In summary, the years since my original article have seen many changes in mental healthcare, which have, to a greater or lesser extent, been mirrored within psychiatric nursing. There is no doubt that the skills of psychiatric nurses have improved in many respects; in other areas, such as physical healthcare, there has been little change. Furthermore, the young (or indeed older) person entering the nursing profession will generally have a higher standard of education than in previous generations and the psychiatric nurses who qualify over the next few years will do so with an honours degree. Perhaps this fact identifies the most important shift yet to come.

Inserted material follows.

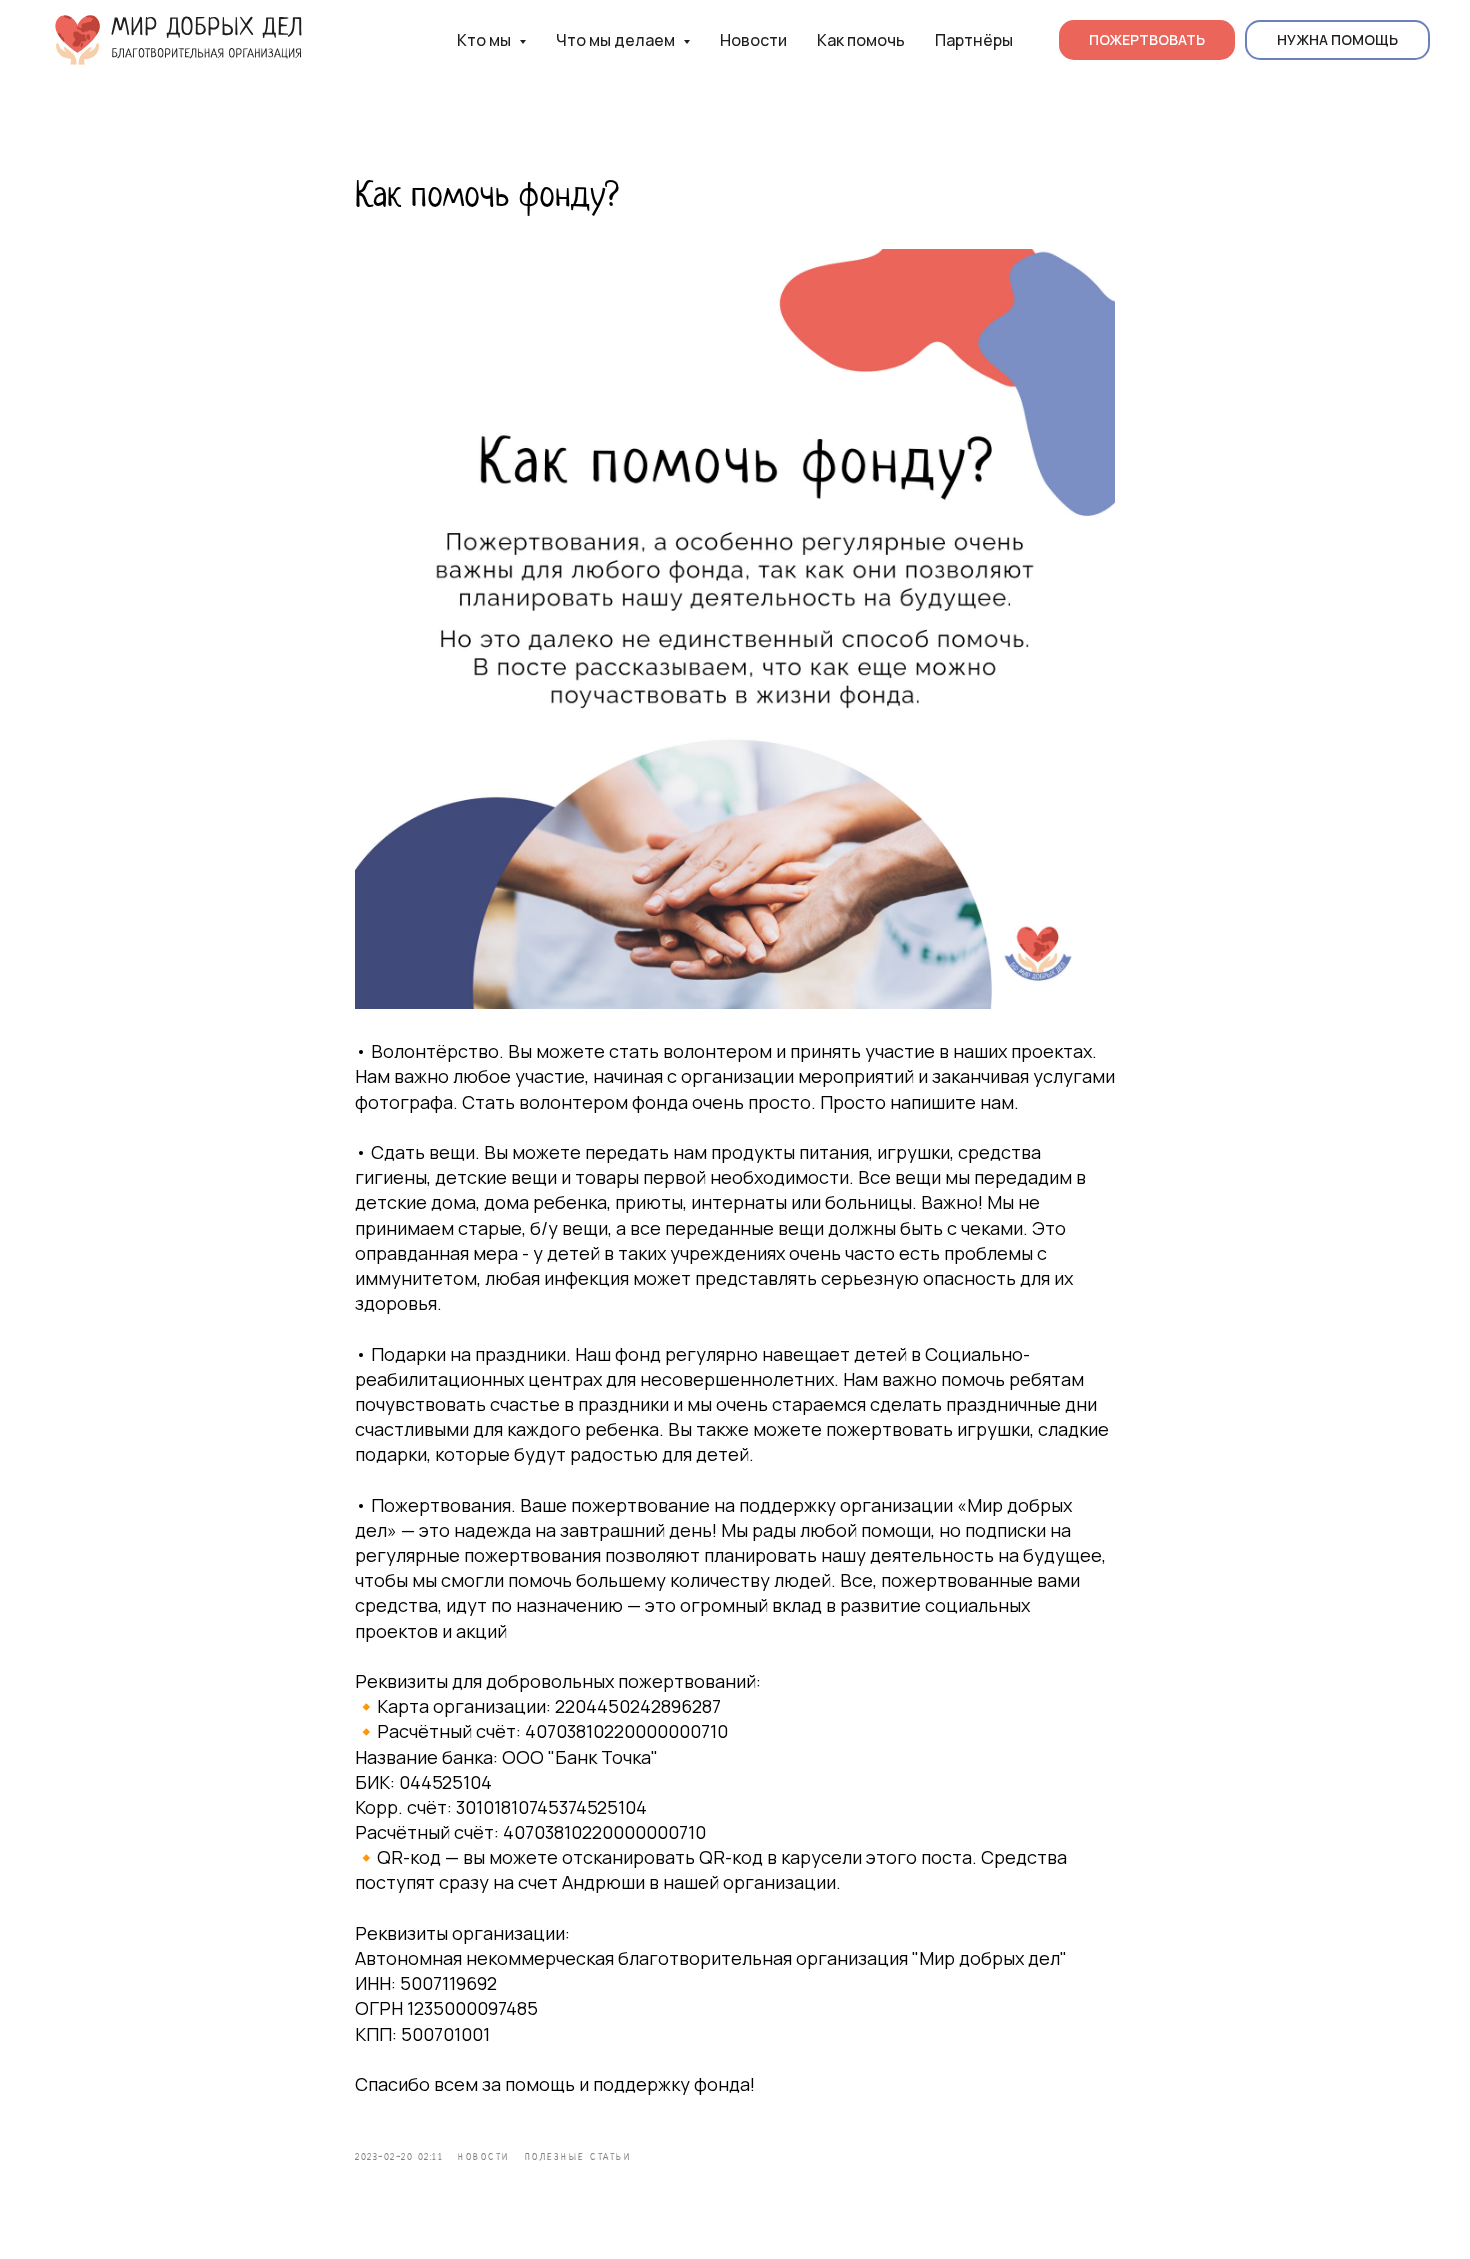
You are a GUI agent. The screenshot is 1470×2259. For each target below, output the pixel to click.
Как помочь (861, 40)
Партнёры (974, 40)
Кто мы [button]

It seems extremely likely that the caring tasks undertaken by psychiatric nurses in years gone by, which included helping people with schizophrenia in their activities of daily living, attending to the incontinence of elderly mentally ill patients and simply looking after those who cannot care for themselves, may no longer be the province of the nurse – these essential tasks may be delegated to other, less-well paid, individuals who are now increasingly populating our workforces.


  1. Psychiatric nursing is expanding into:

    1. primary care

    2. CBT for common mental disorders

    3. forensic areas

    4. general hospitals.

  2. In 1990, the proportion of people with schizophrenia on CPN case-loads was:

    1. 87%

    2. 67%

    3. 47%

    4. 27%.

  3. One of the most important neglected nursing roles is:

    1. public education

    2. GP liaison

    3. physical healthcare

    4. community team management.

  4. Nurses working within the Dangerous and Severe Personality Disorder Initiative are now located in:

    1. one prison and one high secure hospital setting

    2. two prisons and two high secure hospital settings

    3. three prisons and three high secure hospital settings

    4. four prisons and four high secure hospital settings.

  5. NICE guidance to be published early in 2005 of relevance to psychiatric nursing focuses on:

    1. schizophrenia

    2. depression

    3. disturbed/violent behaviour

    4. computer-assisted treatments.


  • 1. Throughout this article I refer to community psychiatric nurses (CPNs) or psychiatric nurses. I acknowledge that some prefer to use the term mental health nurses.